Currently, the optimal approach for treating IOAVFs is transvenous therapy. There are three main approaches to percutaneous intravenous embolization: femoral vein, surgical access to the SOV and direct puncture of the SOV or IOV. When the transvenous technique is used, occlusion of the IOAVF is obtained by packing the venous pouch with materials such as coils, oxidized cellulose (Surgicel) and Onyx.3–6,26,27 Some authors treating IOAVFs use both transvenous and transarterial approaches, depending on the angioarchitecture of the lesion, such as OA aneurysm rupture.2,9 However, many groups reserve the transvenous route for those cases in which transarterial embolization has failed or is unfeasible.6,10 In this review, percutaneous transvenous embolization was used to treat 13 cases of IOAVFs, resulting in nine cases of complete improvement of visual function and no major complications.
Conclusion
Conservative treatment is recommended when clinical symptoms are mild.
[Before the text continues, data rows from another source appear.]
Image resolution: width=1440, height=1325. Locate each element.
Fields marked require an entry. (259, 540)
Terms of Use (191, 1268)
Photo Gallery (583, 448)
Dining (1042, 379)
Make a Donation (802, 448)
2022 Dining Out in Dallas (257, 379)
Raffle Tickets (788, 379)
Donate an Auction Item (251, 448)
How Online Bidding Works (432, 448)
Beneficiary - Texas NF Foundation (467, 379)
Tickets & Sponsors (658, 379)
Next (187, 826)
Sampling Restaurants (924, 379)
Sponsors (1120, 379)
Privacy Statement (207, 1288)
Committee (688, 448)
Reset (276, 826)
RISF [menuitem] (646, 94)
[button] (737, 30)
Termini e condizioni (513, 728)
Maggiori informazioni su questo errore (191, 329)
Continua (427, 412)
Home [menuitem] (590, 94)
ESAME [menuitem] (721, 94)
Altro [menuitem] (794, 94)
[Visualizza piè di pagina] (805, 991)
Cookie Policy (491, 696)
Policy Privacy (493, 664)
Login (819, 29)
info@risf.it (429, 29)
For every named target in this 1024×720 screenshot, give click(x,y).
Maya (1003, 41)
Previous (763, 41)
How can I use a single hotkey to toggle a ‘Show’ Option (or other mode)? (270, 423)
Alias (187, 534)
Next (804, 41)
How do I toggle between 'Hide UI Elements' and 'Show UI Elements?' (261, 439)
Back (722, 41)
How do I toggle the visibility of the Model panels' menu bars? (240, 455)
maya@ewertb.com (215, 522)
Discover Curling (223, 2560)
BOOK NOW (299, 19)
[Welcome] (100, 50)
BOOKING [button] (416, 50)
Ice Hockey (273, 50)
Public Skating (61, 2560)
Cases of severe diplopia and visual deterioration should be treated. Development and improvement of transvenous techniques have been found to be safe and effective for patients with IOAVF.
Conflict of interest
The authors declared no potential conflicts of interest with respect to the research, authorship, and/or publication of this article.
Funding
This research received no specific grant from any funding agency in the public, commercial, or not-for-profit sectors.